Work instructions: Copy exactly the lines of the data below, beginning with the line with "Task: Expand the" and ending with the line with "Viewport: 677px width, 496px height.". Pictures are to be omitted.

Record extracts:
----

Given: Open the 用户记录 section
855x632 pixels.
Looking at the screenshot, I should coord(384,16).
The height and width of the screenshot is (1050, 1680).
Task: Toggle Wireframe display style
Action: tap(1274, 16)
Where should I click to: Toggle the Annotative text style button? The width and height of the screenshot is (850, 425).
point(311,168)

----

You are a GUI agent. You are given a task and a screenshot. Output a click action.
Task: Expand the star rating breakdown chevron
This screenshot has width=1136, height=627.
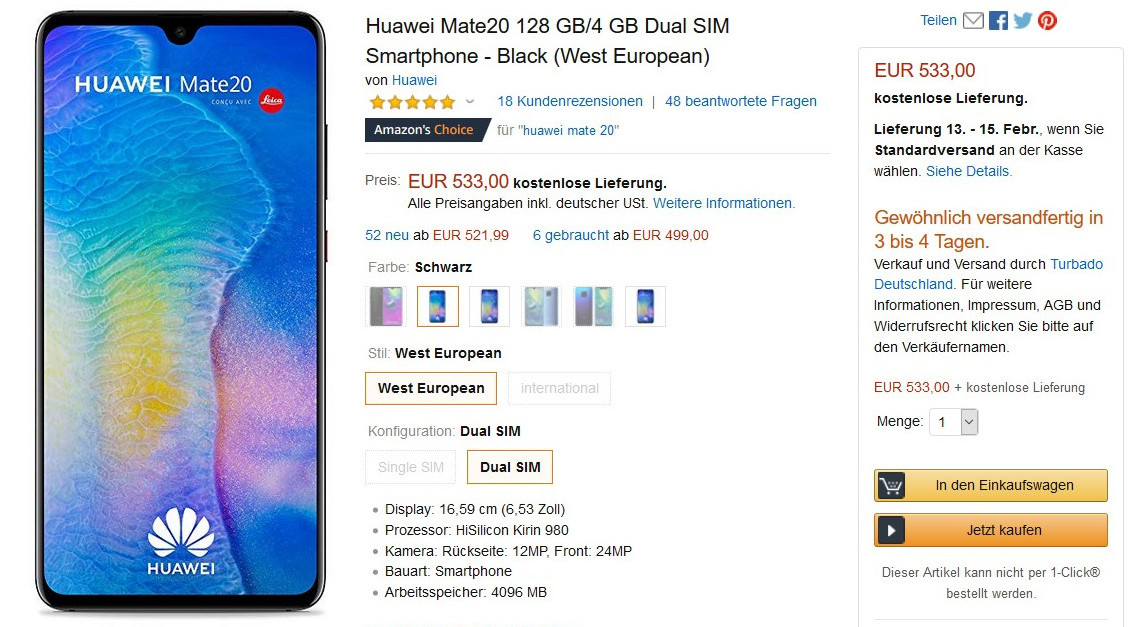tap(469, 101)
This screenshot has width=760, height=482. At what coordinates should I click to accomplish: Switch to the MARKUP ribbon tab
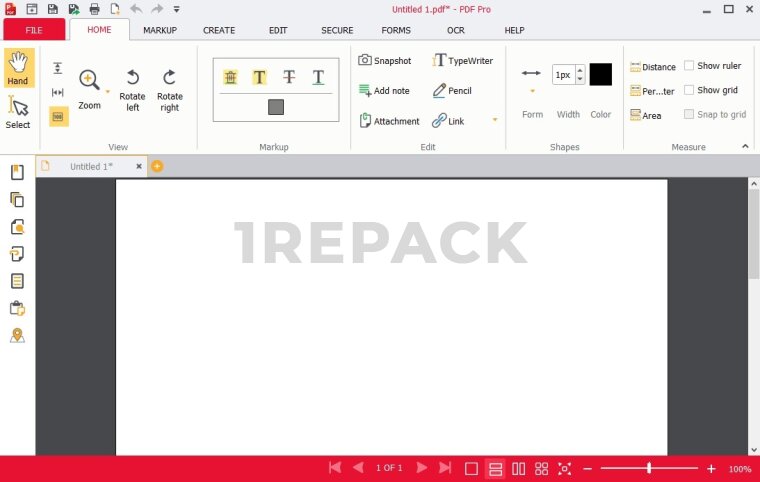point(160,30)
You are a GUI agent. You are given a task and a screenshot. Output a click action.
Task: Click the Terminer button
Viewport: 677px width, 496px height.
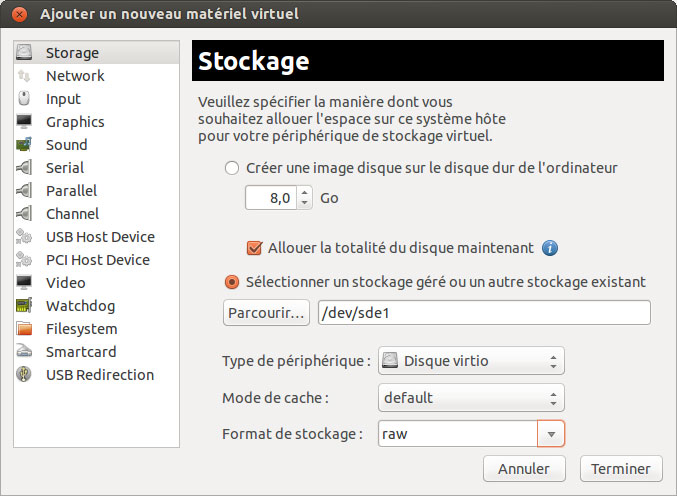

----

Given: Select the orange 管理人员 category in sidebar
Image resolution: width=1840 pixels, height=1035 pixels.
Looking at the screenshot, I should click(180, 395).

----

Answer space:
Task: Expand the star rating breakdown chevron
This screenshot has width=1136, height=627.
tap(469, 101)
This screenshot has width=760, height=482. At what coordinates should I click to accomplish: Switch to the MARKUP ribbon tab
point(160,30)
You are a GUI agent. You are given a task and a screenshot. Output a click action.
Task: Click the Terminer button
Viewport: 677px width, 496px height.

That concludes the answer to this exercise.